Mengutip riwayat percakapannya antara EF dengan EF, EP mengatakan kepada EF bahwa jalur kebijakan ini tidak bisa disamakan dengan jalur normal.
Bahkan, EP berani menjamin pelamar seleksi CPNS yang tidak lulus bisa diluluskan lewat jalur tersebut.
Tapi setelah berulang kali ditanya mengenai kepastian, EP selalu beralasan.
EF pun akhirnya jengah dan meminta pengembalian uang.
"Kita mau cabut uang tapi setelah itu sampai sekarang belum dikembalikan kita dijanjikan terus tiap minggu tiap bulan," jelas EF.
Bahkan pada Oktober 2021, EF dan EP sepakat dimediasi.
EF diberi hak menguasai sertifikat tanah oleh EP sebagai jaminan.
Jaminan bahwa EP sanggup mengembalikan uang Rp160 juta dalam tempo 1 bulan.
Tetapi hingga November 2021, ianji hanya tinggal janji.

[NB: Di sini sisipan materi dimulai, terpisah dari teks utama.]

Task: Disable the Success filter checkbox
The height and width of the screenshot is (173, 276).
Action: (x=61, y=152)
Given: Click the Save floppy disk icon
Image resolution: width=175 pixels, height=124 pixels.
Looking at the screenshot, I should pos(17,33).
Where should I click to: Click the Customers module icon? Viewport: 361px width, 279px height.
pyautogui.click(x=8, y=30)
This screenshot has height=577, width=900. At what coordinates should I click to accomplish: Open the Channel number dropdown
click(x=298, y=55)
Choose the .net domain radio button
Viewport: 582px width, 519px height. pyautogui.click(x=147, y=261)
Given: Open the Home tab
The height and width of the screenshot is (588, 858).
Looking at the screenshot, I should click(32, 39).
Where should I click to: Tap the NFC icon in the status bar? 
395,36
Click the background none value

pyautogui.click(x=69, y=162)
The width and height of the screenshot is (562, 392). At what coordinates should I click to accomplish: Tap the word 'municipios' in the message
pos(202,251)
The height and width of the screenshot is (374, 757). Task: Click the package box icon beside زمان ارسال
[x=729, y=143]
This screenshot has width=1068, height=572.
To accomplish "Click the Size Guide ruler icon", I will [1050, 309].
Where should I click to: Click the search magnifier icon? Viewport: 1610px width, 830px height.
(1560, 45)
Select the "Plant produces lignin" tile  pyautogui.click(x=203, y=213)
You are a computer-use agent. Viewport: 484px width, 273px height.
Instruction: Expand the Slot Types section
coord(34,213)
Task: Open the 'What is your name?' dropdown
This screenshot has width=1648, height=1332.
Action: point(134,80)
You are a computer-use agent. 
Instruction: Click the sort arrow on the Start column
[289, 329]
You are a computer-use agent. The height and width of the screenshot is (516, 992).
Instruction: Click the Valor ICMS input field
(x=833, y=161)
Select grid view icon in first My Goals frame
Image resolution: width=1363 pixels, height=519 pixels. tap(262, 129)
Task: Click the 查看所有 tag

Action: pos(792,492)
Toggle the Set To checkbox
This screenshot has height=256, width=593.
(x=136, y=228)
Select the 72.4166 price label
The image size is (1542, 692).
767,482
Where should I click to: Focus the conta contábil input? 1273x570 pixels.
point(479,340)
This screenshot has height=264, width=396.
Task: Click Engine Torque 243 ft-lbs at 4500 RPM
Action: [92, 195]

Uang EF tidak pernah kembali.
"Oktober kemarin itu jatuh temponya gadai sawah Bapak saya. Harus ditebus tapi uangnya tidak ada," kata EF.
Maka pada 5 November 2021, EF melapor ke Polresta Mataram tentang dugaan penipuan dan penggelapan dengan terlapor EP.
"Saya sebenarnya hanya ingin uang kembali tapi dia tidak ada itikad baik," kata EF.
Kasatreskrim Polresta Mataram Kompol Kadek Adi Budi Astawa membenarkan adanya laporan pengaduan tersebut.
Perantara inisial JT sudah lebih dulu dimintai keterangan pada Kamis pekan lalu.
Pekan ini dijadwalkan pemeriksaan EP.
Sementara Juru Bicara Kejati NTB Dedi Irawan mengatakan, EP bertindak atas nama diri pribadi yang tidak ada kaitannya dengan profesi jaksa.